Author Bio
A writer, editor, and community activist, Amy Hoffman is the author of the novels Dot & Ralfie and The Off Season, and three memoirs—Lies About My Family; An Army of Ex-Lovers: My Life at the Gay Community News; and Hospital Time. An Army of Ex-Lovers was short-listed for a Lambda Book Award, and both An Army of Ex-Lovers and Hospital Time were short-listed for the New York Publishing Triangle Judy Grahn Award. Hospital Time was also a New York Public Library Books for the Teen Age selection and has been adopted in college and university courses. It is the subject of chapters in several works of literary criticism.

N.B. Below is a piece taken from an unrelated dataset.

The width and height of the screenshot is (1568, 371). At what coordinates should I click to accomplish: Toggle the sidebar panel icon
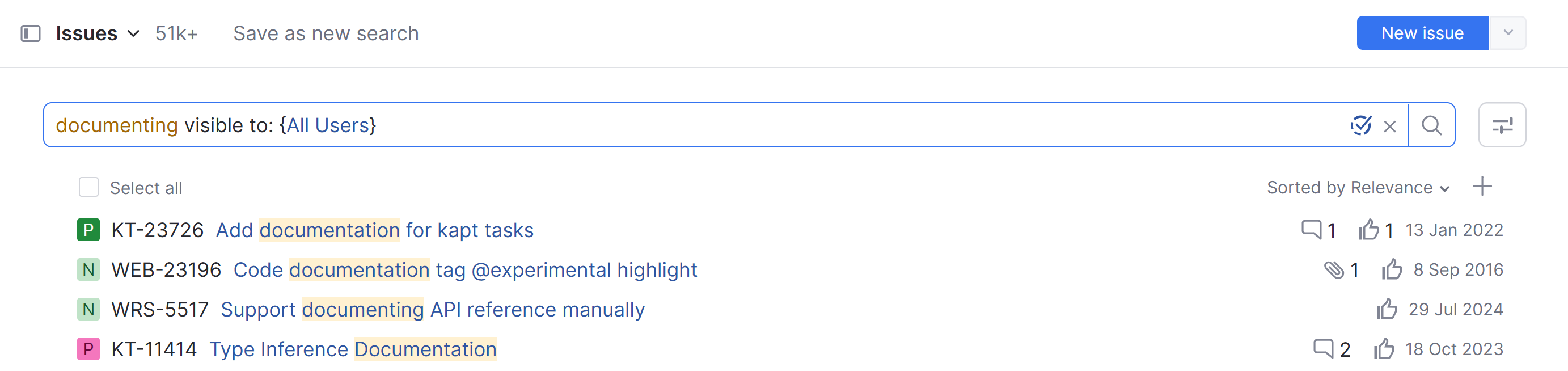31,33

Amy is currently a freelance editor, writer, and consultant. She was editor in chief of Women’s Review of Books for fourteen years, from 2003 through 2017. She is a faculty member in the Solstice MFA Program at Lasell College. She has been an editor at Gay Community News, South End Press, and the Unitarian Universalist World magazine. She taught writing and literature at the University of Massachusetts and Emerson College and served as development director for the Massachusetts Foundation for the Humanities and the Women’s Lunch Place, a daytime shelter for homeless women. Her creative writing, feature articles, and reviews have appeared in the Boston Review, Gay and Lesbian Review, Women’s Review of Books, and other publications.
Amy has a BA in English from Brandeis University and a Master of Fine Arts in creative writing from the University of Massachusetts at Amherst.
Her activism has included working for peace with the Jamaica Plain Action Network and Jewish Women for Justice in Israel/Palestine; and volunteering with the Reproductive Rights Network and the Out/Write lesbian and gay writers conference. She has served on the boards of GCN, Sojourner, Gay and Lesbian Advocates and Defenders (GLAD), and the Boston Lesbian and Gay History Project and as a judge of the Lambda Literary Awards.
As she writes in Lies About My Family, Amy grew up in New Jersey, the oldest of six children. She has lived in Boston since 1973. When she’s not writing, she enjoys reading, playing the violin, bicycling, yoga, and hanging out with her wife, Roberta Stone.